Materials provided: Begin
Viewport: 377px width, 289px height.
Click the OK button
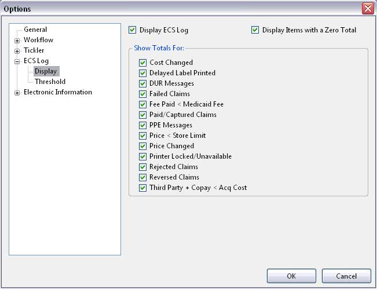pyautogui.click(x=291, y=276)
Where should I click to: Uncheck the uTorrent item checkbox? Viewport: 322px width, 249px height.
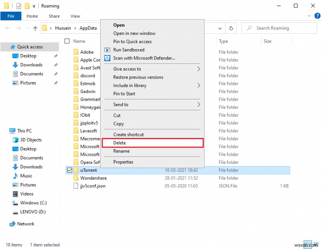click(70, 170)
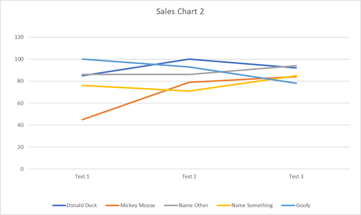Click the "Test 3" category axis label
Screen dimensions: 361x215
click(x=296, y=177)
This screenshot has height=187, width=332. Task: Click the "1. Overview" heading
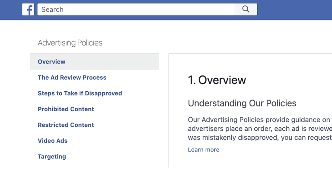[x=217, y=80]
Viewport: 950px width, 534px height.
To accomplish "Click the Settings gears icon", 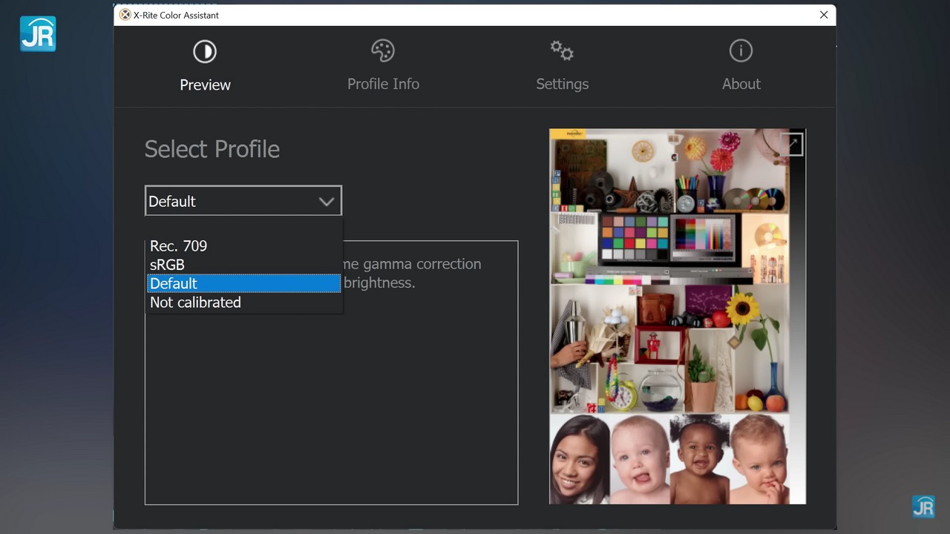I will pyautogui.click(x=562, y=50).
Materials provided: End
- **Work order**: Copy the listing above exactly, but only from the line with "Where should I" through the line with "Viewport: 950px width, 534px height.", including those two lines and excluding any picture.

- **Solution**:
Where should I click to: Uncheck the uTorrent item checkbox? Viewport: 322px width, 249px height.
click(70, 170)
Click the "Test 3" category axis label
Screen dimensions: 361x215
click(x=296, y=177)
This screenshot has height=187, width=332. Task: Click the "1. Overview" heading
[x=217, y=80]
Viewport: 950px width, 534px height.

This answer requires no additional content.